_Consigna_.
Extrae todas las entradas de abajo y cópialas línea por línea, sin alterar nada.

──────────

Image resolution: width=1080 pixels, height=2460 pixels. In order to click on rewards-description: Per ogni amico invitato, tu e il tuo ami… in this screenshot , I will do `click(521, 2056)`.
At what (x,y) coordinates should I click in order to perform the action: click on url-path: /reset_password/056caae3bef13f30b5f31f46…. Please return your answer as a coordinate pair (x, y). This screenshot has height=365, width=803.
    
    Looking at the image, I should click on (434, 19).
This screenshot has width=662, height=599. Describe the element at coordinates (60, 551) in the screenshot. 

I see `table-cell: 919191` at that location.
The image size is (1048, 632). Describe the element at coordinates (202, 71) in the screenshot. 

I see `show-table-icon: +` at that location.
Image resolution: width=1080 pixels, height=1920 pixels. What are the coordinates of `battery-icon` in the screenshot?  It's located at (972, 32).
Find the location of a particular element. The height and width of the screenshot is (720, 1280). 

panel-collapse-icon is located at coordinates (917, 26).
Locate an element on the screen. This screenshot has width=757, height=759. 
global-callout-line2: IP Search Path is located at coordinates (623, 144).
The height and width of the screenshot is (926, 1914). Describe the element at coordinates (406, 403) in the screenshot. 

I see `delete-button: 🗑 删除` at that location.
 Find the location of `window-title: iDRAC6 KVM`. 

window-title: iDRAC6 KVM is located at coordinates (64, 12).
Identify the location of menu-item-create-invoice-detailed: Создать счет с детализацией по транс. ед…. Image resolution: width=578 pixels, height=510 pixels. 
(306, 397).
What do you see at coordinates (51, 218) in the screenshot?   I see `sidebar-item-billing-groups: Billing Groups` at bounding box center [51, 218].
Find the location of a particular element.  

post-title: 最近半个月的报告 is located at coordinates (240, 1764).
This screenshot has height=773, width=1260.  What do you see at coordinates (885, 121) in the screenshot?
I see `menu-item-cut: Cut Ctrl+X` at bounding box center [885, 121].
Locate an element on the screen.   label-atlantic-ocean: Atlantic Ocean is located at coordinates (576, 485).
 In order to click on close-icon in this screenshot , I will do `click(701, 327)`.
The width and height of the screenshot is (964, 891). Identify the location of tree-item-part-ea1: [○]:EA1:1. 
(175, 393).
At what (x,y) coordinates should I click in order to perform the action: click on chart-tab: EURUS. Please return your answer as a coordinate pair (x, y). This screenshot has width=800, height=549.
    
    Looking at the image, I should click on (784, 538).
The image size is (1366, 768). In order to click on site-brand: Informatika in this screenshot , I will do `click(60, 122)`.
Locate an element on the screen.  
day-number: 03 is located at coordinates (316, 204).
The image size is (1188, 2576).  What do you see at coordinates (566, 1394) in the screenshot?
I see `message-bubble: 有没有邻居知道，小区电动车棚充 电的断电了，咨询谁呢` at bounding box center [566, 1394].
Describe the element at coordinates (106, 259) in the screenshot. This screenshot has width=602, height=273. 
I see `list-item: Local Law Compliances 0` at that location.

──────────

_Solución a continuación_.
Image resolution: width=1080 pixels, height=2460 pixels. In order to click on rewards-description: Per ogni amico invitato, tu e il tuo ami… in this screenshot , I will do `click(521, 2056)`.
At what (x,y) coordinates should I click in order to perform the action: click on url-path: /reset_password/056caae3bef13f30b5f31f46…. Please return your answer as a coordinate pair (x, y). This screenshot has height=365, width=803.
    
    Looking at the image, I should click on (434, 19).
This screenshot has width=662, height=599. Describe the element at coordinates (60, 551) in the screenshot. 

I see `table-cell: 919191` at that location.
The image size is (1048, 632). Describe the element at coordinates (202, 71) in the screenshot. 

I see `show-table-icon: +` at that location.
Image resolution: width=1080 pixels, height=1920 pixels. What are the coordinates of `battery-icon` in the screenshot?  It's located at (972, 32).
Find the location of a particular element. The height and width of the screenshot is (720, 1280). 

panel-collapse-icon is located at coordinates (917, 26).
Locate an element on the screen. This screenshot has width=757, height=759. 
global-callout-line2: IP Search Path is located at coordinates (623, 144).
The height and width of the screenshot is (926, 1914). Describe the element at coordinates (406, 403) in the screenshot. 

I see `delete-button: 🗑 删除` at that location.
 Find the location of `window-title: iDRAC6 KVM`. 

window-title: iDRAC6 KVM is located at coordinates (64, 12).
Identify the location of menu-item-create-invoice-detailed: Создать счет с детализацией по транс. ед…. Image resolution: width=578 pixels, height=510 pixels. 
(306, 397).
What do you see at coordinates (51, 218) in the screenshot?   I see `sidebar-item-billing-groups: Billing Groups` at bounding box center [51, 218].
Find the location of a particular element.  

post-title: 最近半个月的报告 is located at coordinates (240, 1764).
This screenshot has height=773, width=1260.  What do you see at coordinates (885, 121) in the screenshot?
I see `menu-item-cut: Cut Ctrl+X` at bounding box center [885, 121].
Locate an element on the screen.   label-atlantic-ocean: Atlantic Ocean is located at coordinates (576, 485).
 In order to click on close-icon in this screenshot , I will do `click(701, 327)`.
The width and height of the screenshot is (964, 891). Identify the location of tree-item-part-ea1: [○]:EA1:1. 
(175, 393).
At what (x,y) coordinates should I click in order to perform the action: click on chart-tab: EURUS. Please return your answer as a coordinate pair (x, y). This screenshot has width=800, height=549.
    
    Looking at the image, I should click on (784, 538).
The image size is (1366, 768). In order to click on site-brand: Informatika in this screenshot , I will do `click(60, 122)`.
Locate an element on the screen.  
day-number: 03 is located at coordinates (316, 204).
The image size is (1188, 2576).  What do you see at coordinates (566, 1394) in the screenshot?
I see `message-bubble: 有没有邻居知道，小区电动车棚充 电的断电了，咨询谁呢` at bounding box center [566, 1394].
Describe the element at coordinates (106, 259) in the screenshot. This screenshot has width=602, height=273. 
I see `list-item: Local Law Compliances 0` at that location.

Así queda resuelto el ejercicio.